A few pointers before I start off:
Contrarian
From Wikipedia, the free encyclopedia
In finance, a contrarian takes the view that widespread pessimism tends to lead to market rallies and that general optimism tends to lead to market slumps. Contrarians are sometimes thought of as perma-bears—market participants who are permanently biased to a bear market view.
However, the contrarian is not explicitly biased towards a negative view of the price trend in a market. Further, contrary to popular belief, the contrarian is not necessarily limited to taking an opposite position to the usual crowd's view.
Instead, the contrarian seeks opportunities to profit from situations when the crowd mentality leads to unreasonable valuations for assets, either on the upside or the downside. For example, selling companies that appear to be overvalued due to a flood of excessive hype is a time-honored contrarian strategy.
Similarly, investing in companies that have been unduly devalued due to temporary setbacks is a classic contrarian tactic. Value investing thus, is often characterized as a subset of contrarian investing.
Note that neither of the above methods necessarily comprises betting against the overall market trend. A contrarian may seek to capitalize on a prevailing bull market by investing in an undervalued asset, for example.
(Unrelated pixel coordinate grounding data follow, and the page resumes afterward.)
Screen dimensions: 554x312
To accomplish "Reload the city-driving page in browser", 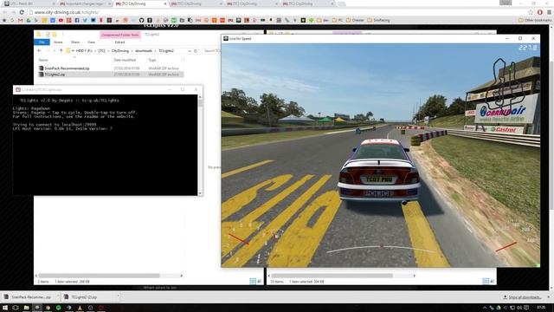I will (x=22, y=12).
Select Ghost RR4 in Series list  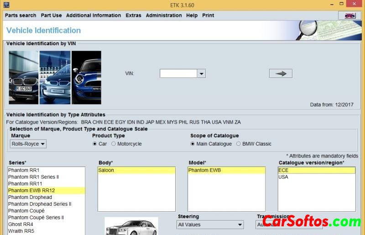tap(21, 225)
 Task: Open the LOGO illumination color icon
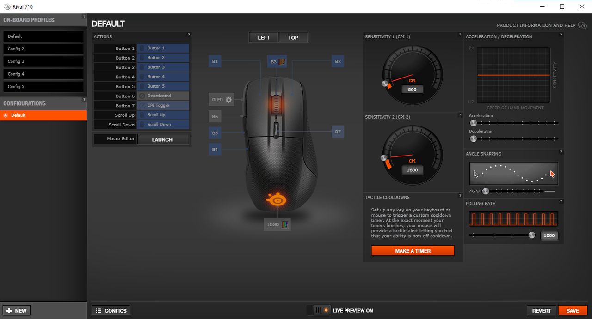point(285,225)
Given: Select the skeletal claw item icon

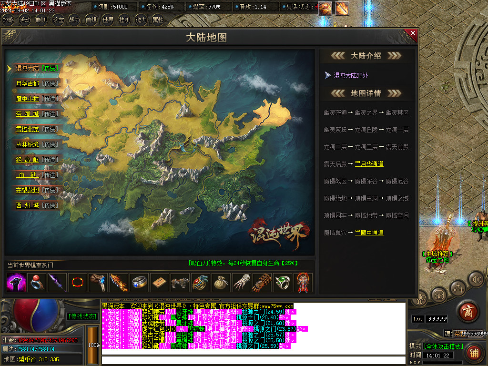Looking at the screenshot, I should click(241, 283).
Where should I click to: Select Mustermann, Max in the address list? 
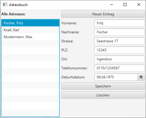(x=30, y=37)
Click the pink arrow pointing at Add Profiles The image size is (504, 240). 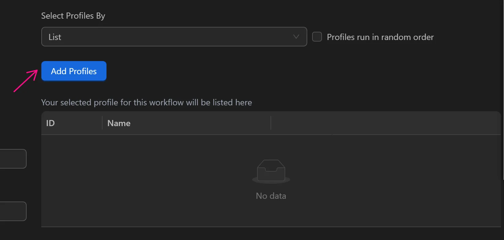tap(26, 81)
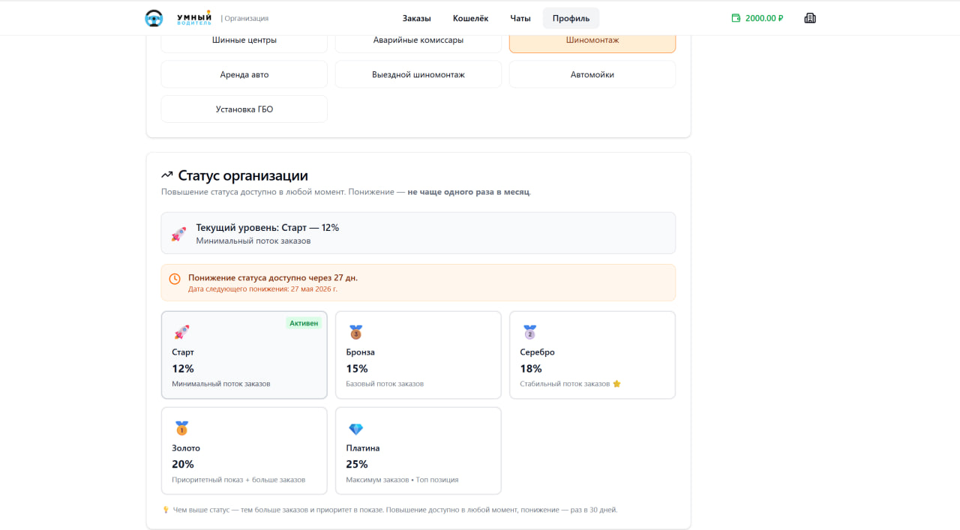This screenshot has height=530, width=960.
Task: Open the Заказы menu item
Action: click(416, 18)
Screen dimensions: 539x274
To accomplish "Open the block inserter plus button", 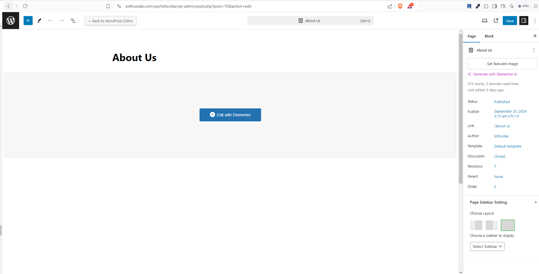I will pyautogui.click(x=28, y=21).
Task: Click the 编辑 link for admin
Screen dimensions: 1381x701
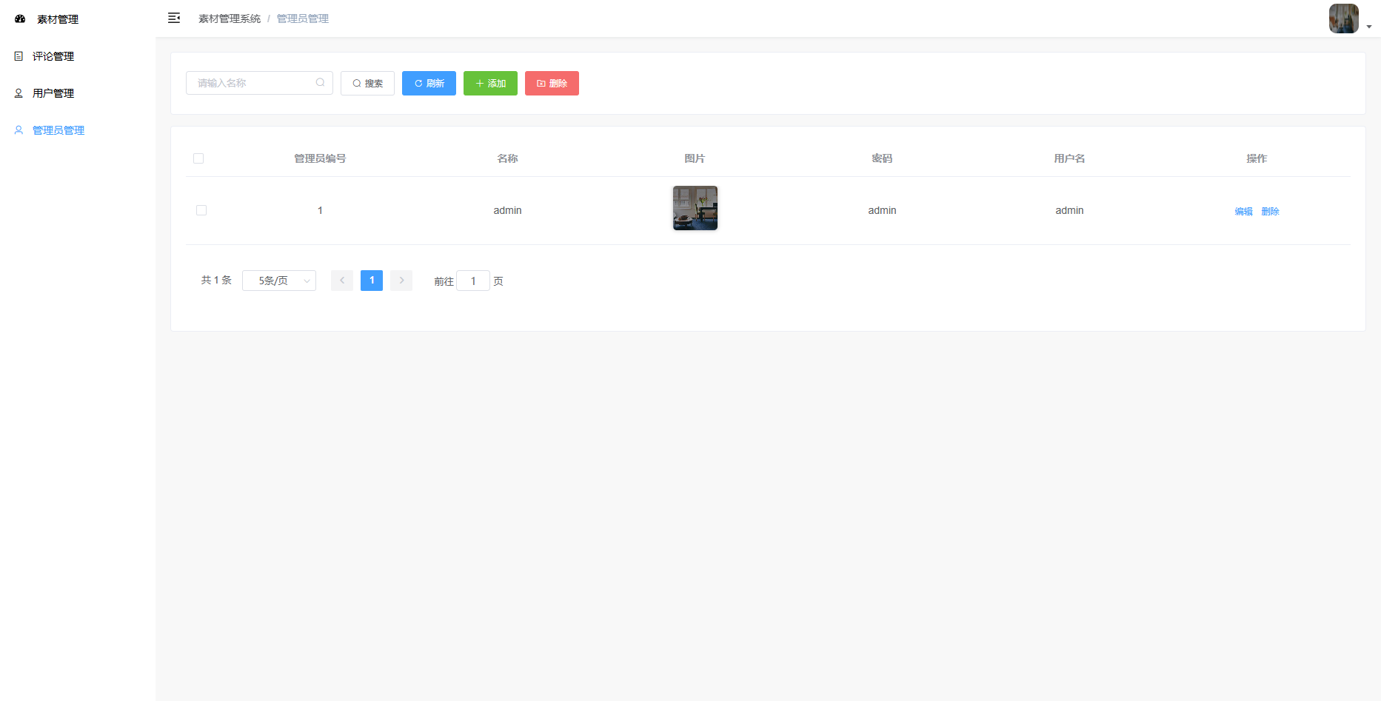Action: (1243, 211)
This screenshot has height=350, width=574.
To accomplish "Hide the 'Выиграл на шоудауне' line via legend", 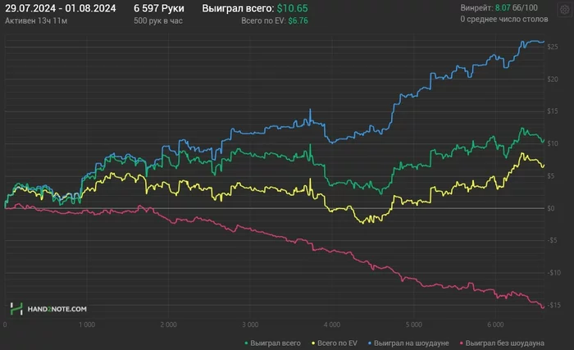I will [412, 342].
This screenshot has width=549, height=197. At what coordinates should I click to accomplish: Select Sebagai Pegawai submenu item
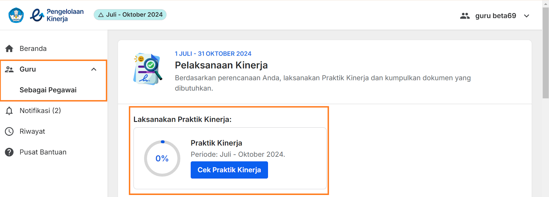pyautogui.click(x=48, y=90)
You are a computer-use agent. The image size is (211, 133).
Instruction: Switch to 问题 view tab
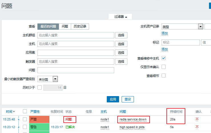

Philosophically, a contrarian is a person who tends to take positions that openly challenge conventional wisdom.
In Sociology, the term can be understood as an attitude of going against the establishment in terms of the social mores of the time. A social contrarian attempts to show to others, like Socrates through Plato, that there is something inherently wrong with their limited world view.
The bold statements summarize what I intend to do with this blog so hold on tight!